Only one stretch of the records below should be repeated. It starts with the line containing "خدمات الصيانة (165, 1453)" and goes on through the line containing "تأجير عمالة مقاولات (158, 627)", exactly as written.
*** Block opens ***
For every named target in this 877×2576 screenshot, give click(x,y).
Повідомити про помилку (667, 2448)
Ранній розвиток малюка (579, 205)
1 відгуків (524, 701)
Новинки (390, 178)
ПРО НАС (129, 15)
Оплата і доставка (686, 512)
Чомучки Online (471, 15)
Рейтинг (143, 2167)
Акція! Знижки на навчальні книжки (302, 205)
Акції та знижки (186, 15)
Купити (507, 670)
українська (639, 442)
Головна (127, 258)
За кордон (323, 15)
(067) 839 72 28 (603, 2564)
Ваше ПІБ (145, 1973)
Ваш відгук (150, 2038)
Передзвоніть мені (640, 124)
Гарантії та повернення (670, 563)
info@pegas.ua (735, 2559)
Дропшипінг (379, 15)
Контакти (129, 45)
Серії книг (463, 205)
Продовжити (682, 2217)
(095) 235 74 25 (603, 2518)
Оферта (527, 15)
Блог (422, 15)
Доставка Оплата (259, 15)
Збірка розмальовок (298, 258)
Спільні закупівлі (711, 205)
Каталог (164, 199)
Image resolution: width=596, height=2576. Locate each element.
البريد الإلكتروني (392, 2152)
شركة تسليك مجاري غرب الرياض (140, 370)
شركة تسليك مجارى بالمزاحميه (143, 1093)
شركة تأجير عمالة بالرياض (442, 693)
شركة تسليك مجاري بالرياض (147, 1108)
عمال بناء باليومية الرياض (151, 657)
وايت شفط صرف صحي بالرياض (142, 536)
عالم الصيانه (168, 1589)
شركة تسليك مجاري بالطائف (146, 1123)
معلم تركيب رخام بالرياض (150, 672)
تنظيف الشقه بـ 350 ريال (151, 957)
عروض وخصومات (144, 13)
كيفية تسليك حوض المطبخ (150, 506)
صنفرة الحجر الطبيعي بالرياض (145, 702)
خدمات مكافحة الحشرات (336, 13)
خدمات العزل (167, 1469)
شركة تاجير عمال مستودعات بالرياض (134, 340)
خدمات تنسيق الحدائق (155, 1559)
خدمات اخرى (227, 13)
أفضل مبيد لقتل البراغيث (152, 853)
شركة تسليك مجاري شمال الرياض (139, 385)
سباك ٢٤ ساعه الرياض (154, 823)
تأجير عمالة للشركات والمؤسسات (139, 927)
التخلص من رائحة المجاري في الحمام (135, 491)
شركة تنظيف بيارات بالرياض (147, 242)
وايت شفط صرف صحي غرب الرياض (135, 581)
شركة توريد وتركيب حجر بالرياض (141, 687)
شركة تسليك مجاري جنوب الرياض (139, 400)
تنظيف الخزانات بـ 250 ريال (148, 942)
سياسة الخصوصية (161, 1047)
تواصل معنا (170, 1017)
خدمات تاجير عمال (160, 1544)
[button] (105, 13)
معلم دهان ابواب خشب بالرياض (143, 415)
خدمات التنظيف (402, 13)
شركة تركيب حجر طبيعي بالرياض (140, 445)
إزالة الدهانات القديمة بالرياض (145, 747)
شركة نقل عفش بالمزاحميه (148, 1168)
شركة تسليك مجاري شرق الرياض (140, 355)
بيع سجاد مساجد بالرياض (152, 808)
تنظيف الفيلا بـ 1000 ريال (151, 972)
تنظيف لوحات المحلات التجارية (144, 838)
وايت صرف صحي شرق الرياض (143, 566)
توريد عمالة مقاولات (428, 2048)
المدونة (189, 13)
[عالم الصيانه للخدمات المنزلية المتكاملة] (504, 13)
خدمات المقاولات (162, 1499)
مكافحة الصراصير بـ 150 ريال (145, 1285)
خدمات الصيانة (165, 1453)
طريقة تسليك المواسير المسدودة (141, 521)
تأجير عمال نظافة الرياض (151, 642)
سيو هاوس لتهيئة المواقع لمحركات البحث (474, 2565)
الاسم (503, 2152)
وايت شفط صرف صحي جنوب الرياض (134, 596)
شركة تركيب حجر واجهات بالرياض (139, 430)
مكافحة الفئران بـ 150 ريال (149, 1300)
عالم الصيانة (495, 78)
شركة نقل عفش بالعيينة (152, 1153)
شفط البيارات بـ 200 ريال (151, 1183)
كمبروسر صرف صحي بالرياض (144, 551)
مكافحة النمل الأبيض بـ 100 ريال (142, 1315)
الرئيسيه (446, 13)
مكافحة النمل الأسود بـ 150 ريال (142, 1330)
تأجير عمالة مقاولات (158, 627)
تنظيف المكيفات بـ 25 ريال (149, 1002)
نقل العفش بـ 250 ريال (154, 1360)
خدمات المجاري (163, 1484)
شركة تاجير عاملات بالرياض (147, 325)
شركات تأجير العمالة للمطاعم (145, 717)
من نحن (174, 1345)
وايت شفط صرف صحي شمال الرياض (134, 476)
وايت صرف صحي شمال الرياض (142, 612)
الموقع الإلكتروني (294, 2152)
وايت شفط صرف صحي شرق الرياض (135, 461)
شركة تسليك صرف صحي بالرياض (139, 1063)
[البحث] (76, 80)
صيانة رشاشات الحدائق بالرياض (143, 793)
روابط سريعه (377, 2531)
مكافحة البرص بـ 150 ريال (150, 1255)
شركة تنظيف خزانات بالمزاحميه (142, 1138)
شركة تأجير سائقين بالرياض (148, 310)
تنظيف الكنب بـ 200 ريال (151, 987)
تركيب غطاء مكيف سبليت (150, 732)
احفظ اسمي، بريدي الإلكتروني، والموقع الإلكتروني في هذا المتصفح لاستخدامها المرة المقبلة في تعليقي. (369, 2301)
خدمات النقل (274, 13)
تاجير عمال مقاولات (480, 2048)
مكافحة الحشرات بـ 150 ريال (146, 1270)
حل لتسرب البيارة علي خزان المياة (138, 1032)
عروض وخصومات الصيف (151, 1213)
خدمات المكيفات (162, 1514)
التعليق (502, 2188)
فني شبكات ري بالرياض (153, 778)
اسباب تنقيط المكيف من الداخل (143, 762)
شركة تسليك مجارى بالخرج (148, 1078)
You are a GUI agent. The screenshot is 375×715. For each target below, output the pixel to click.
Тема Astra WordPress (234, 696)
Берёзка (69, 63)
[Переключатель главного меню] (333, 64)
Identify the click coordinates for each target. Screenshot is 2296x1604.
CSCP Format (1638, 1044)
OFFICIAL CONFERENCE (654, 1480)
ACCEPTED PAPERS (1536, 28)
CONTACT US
*** Block closes ***
## Exercise output
خدمات الصيانة (165, 1453)
طريقة تسليك المواسير المسدودة (141, 521)
تأجير عمال نظافة الرياض (151, 642)
سيو هاوس لتهيئة المواقع لمحركات البحث (474, 2565)
الاسم (503, 2152)
وايت شفط صرف صحي جنوب الرياض (134, 596)
شركة تركيب حجر واجهات بالرياض (139, 430)
مكافحة الفئران بـ 150 ريال (149, 1300)
عالم الصيانة (495, 78)
شركة نقل عفش بالعيينة (152, 1153)
شفط البيارات بـ 200 ريال (151, 1183)
كمبروسر صرف صحي بالرياض (144, 551)
مكافحة النمل الأبيض بـ 100 ريال (142, 1315)
الرئيسيه (446, 13)
مكافحة النمل الأسود بـ 150 ريال (142, 1330)
تأجير عمالة مقاولات (158, 627)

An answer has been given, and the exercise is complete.